Sarah Palin Parody Hits Miami Beach
Next week in a small theater roughly the size of dormitory lounge, a local middle-school teacher named Kimberly Cox will magically transform herself into the most powerful image in the free world. "I already have the bangs and the glasses," Cox says, "so I just put the blazer on." Every American with at least a Commodore 64 and a 14K dial-up connection knows that this Holy Trinity of costuming equates to one Sarah Louise Heath Palin, governor of Alaska, Republican vice presidential nominee, and reigning queen of YouTube. (Bow down before her, O barely exposed nipple of Angelina Jolie!)
So how did the actress get the weighty responsibility of inhabiting Palin? Says Cox: "I'm the only girl in the group." The group being, less obviously, Cine-Improv, a collection of three Miami comedians that performs a combination improv and sketch show once a month at Miami Beach Cinemateque. The October 29 show is their first "politically themed" performance, and during the height of the election season, it promises to be their best attended. So surely for such an important component of the show, there's some resemblance between performer and Palin?
But, as Cox points out, not even Tina Fey, master of All Things Mocking Palin, has the bone structure to match that of the governor, and that's the beauty of Cox's version. She proves that imitating Palin is just as easy as being Palin: Speak in a Northwestern accent, throw in some folksy phrasing and a wink (or several), and you've become her.
"It doesn't half-matter what you're saying," Cox notes. Perhaps that's the reason Palin has found a new level in the streaming inferno of modern American politics — she's not a lack of function disguised by an over-indulgence in form; she's all form, all surface. On a linguistic level, Palin is Roland Barthes's El Dorado — a pure signifier that has no signified. In other words, she's Hulk Hogan. She's Randy "Macho Man" Savage. She's the lost sibling in the Dudley family — a walkin', talkin' poem that exists only to be recited.
Unless of course you vote Republican, in which case she might mean an end to Roe v. Wade, the estate tax, and the hubris of all of those snooty, silver-tongued neighbors with the big "O" stickers on the backs of their Priuses. Which raises the question: Is Palin parody funny to her supporters? Or only to Dems?
Perhaps liberals are inherently funnier than conservatives? Maybe, says Cox, but it's more complicated than that. "I think for a majority of [comedians], acceptance is the principle that drives their political viewpoints." Meaning that she must first and foremost be true to the audience's desires, which then determines her content.
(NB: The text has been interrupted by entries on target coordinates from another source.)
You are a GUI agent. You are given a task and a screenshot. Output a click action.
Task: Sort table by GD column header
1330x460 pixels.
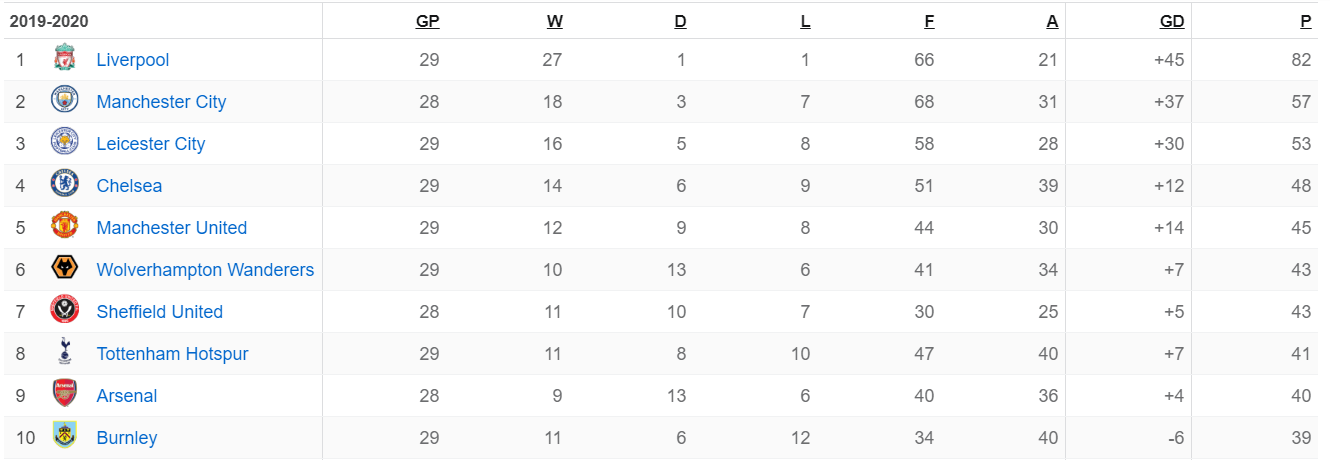click(x=1172, y=21)
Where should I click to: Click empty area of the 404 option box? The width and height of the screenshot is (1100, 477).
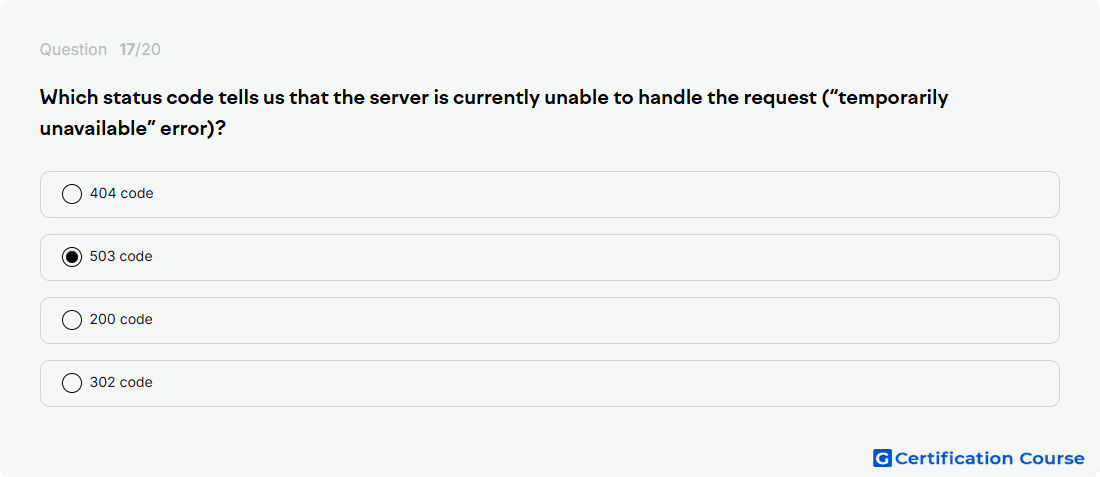[603, 194]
This practice leads many funny-types such as her to the Democratic party, where there's a government-sponsored program for everyone.
But that's not why Cox is imitating the VP candidate for this show. "Us parodying Sarah Palin isn't because of our political views," she says. "Obama is just not as funny to make fun of."
She points out that everyone, regardless of political stance, took whole-hearted shots at Bill Clinton when he was in office.
Her partner in Cine-Improv, Michael Murray, agrees. "Sarah Palin is a comedian's wet dream," he says and then admits he constantly thinks about Palin sketches during his day job as — cue drum roll — an immigration attorney. "When I saw her rhinestone broach in the shape of Alaska, I immediately wanted to do a sketch in which Palin shaves her private area in the shape of the state."
That sketch, sadly, will not be performed Wednesday night. Instead, Cine-Improv, in an effort to differentiate its show from Saturday Night Live parodies, will transport the Palin signifier to nonpolitical situations: for instance, a sixth-grade homeroom in Wasilla, where an 11-year-old Palin will campaign for the class presidency, and a movie theater where a 17-year-old Palin is on a first date. "We're taking it to a more absurd place," Murray explains. More absurd than Palin? This should be worth seeing.